After I help him eat lunch, I tuck him back into bed, and he drifts off to sleep. I stand by the window, gazing out at the bustling city below, my thoughts turning back to Miles. The weight of my feelings for him presses down on me. What if I did say yes to him? Would I be making a mistake, or would it lead to something beautiful?

When I head home, I can't shake the feeling of emptiness. I haven't seen Miles in two days, and I kind of miss him?!? That sounds weird. I can't get him out of my head. He's there when I go to bed, when I shower, when I eat, when I walk. I want to forget him, but I just can't. Ughhh, what's wrong with me? I start rolling around in bed, thinking about him. Should I just call him? No, that would make me look desperate. I won't do that; it's too shameful.

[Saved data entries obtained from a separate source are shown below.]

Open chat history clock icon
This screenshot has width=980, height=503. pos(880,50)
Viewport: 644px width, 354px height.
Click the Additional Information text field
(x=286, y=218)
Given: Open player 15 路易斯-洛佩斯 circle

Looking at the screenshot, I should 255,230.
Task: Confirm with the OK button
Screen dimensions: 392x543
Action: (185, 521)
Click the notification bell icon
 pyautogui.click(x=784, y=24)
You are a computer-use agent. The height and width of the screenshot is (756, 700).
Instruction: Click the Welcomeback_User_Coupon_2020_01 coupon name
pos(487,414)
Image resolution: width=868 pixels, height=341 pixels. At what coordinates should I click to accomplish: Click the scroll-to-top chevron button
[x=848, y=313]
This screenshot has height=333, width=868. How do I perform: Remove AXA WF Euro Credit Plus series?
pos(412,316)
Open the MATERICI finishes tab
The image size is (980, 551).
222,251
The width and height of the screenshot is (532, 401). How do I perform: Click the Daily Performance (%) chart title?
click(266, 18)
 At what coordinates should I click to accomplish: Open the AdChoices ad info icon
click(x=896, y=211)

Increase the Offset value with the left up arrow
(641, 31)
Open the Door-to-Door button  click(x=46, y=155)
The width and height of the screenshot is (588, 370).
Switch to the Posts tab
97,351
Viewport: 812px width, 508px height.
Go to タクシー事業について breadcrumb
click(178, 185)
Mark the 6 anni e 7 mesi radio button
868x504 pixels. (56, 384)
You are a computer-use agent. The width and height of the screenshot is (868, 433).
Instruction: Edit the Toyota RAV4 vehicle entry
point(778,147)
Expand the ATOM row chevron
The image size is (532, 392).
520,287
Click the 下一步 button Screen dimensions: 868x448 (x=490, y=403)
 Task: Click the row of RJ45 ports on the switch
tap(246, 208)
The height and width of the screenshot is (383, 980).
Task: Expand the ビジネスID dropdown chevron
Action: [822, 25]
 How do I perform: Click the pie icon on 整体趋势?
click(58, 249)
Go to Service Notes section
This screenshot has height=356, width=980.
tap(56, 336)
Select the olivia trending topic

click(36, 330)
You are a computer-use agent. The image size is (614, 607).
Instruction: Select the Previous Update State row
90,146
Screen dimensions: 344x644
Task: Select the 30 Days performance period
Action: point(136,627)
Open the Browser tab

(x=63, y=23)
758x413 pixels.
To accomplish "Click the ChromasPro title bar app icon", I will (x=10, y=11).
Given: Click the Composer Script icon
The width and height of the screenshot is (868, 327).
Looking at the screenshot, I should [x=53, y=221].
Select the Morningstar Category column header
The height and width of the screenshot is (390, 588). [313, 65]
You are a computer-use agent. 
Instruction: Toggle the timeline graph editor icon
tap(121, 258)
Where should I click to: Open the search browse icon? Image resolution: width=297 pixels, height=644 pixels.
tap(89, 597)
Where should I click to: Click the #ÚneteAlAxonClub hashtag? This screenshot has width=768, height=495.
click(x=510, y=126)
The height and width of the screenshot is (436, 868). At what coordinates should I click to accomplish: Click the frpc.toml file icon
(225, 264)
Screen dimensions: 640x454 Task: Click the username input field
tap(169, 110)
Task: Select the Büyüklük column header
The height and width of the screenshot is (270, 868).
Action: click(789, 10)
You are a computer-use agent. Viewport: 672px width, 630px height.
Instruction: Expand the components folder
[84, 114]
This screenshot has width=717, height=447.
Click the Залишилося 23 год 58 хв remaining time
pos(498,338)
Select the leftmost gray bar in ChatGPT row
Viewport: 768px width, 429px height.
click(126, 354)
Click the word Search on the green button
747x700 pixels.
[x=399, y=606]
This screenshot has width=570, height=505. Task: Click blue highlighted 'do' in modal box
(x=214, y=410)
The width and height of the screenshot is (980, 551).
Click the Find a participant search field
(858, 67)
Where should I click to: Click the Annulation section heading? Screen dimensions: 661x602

Maybe I'll just quit my job and move to another state. All these thoughts are driving me crazy. I pick up my phone, scrolling through my contacts until I see his name. Should I send him a message? Just a simple "How are you?"

Before I can overthink it, I hit send. My heart races as I toss my phone on the bed, watching it vibrate. Will he reply? What if he doesn't? I bury my face in my pillow, trying to breathe through the anxiety.

Moments later, my phone buzzes. I quickly grab it, my heart pounding in my chest. It's Miles: "Hey! I've been thinking about you. Can we talk?"

I feel a rush of warmth, a mixture of excitement and dread. I can't avoid this any longer. I type back, "Sure, I'd like that."

As I hit send, a wave of uncertainty washes over me. What are we even going to talk about? My heart races with the possibilities—what if he really wants to be with me? What if he doesn't? The line between excitement and anxiety blurs as I prepare for whatever comes next.